Trade marks and design rights
Trade marks are the most universal form of IP protection and essential for businesses. Registering your trademark gives exclusive rights to use it for the goods and services you offer in the UK and can be a highly effective means of heading off potential infringers. It’s possible to take legal action against an infringer of an unregistered trademark, although this tends to be costly and difficult.
“If a freelancer designs your website, or writes content for marketing, make sure you have a robust set of terms that transfer ownership to your business” Frank Jennings, Partner at DMH Stallard
In the UK, companies can benefit from both registered and unregistered design rights. Both forms afford protection, but keeping records as to development and content of a design is advisable. Registering design rights brings monopoly protection for 25 years from the date of filing, provided the design is renewed every five years.
For inventors and their companies, the patent application process is an essential investment. The technology covered by patents needs to be new and something that can be made or used in industry. However, the registration process can be long, costly and take several years, as Lorna Brazell, Partner with international law firm Osborne Clark, explains. “Registration is admittedly expensive at the later stages, but the Intellectual Property Office has waived the fee for the initial application,” she says.

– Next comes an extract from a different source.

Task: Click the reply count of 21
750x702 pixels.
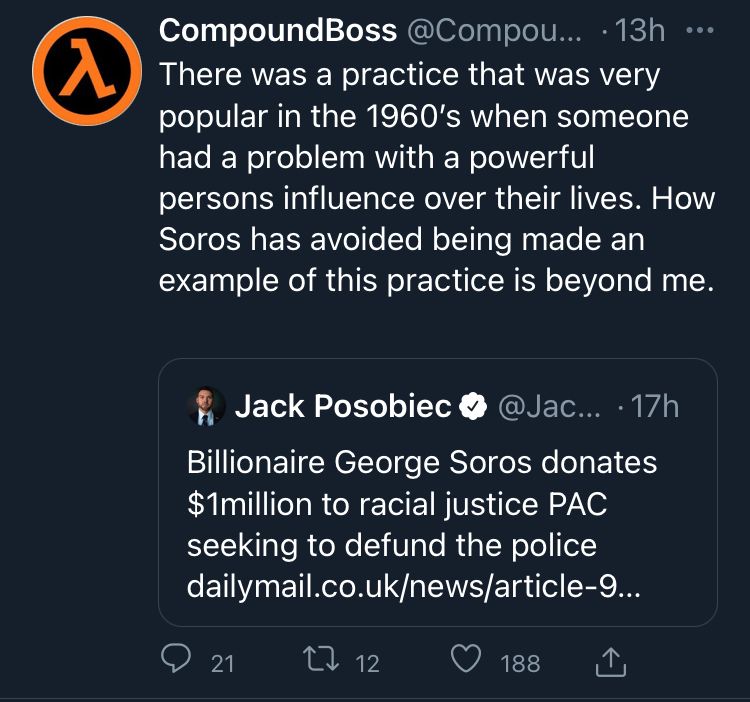Action: [222, 662]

Bear in mind too, that inventions must be fully tested and provable before you begin the registration process. Timing is also important. “You need to be first past the post,” says Lorna. “But if you file too early you may end up trying to defend something that is untested and may not work; that is not a sound basis for an action.”
Database rights and copyright
If you’ve collated a database to which you want to give people access as a commercial product, then providing there is originality in the selection or arrangement of the material, you will have an automatic database right. The content may well also be protected by copyright.
“IP rights don’t just cover products and inventions, they also extend to intangibles – the content on our websites, our brands, our designs and databases” Frank Jennings
As with database rights, copyright does not need to be registered. However, it should not be overlooked as including a copyright mark to content and literary or artistic works sends an important signal. Copyright protects works such as website content, sound recordings and instruction manuals.
Points to bear in mind
Some products are more complex than others and may require more than one form of protection. For example, a database of artistic works, such as music, will itself acquire database rights. “There may be copyright in content and design rights in the website. It sounds complicated, but generally the principles are pretty simple,” says Lorna.
In all cases, businesses should keep accurate records of the invention and development process, so when the product or service comes to market they can demonstrate ownership. “If a disgruntled employee leaves and then gets your product to market first, you can show they only knew certain things by association with you,” says Frank Jennings. And don’t give away the crown jewels by default. “If a freelancer designs your website, or writes content for marketing, make sure you have a robust set of terms that transfer ownership to your business.”
Finally, be prepared to police your IP. “It is a feature of our internet age that people think that if something is online it is free to copy,” says Lorna Brazell. “Being prepared to defend against infringers is paramount – not because everyone wants a legal fight, but because the best way to prevent future infringement is to show that you are prepared to protect your IPR. Just because you have got the mark on the register, for instance, doesn’t mean everyone will respect that.”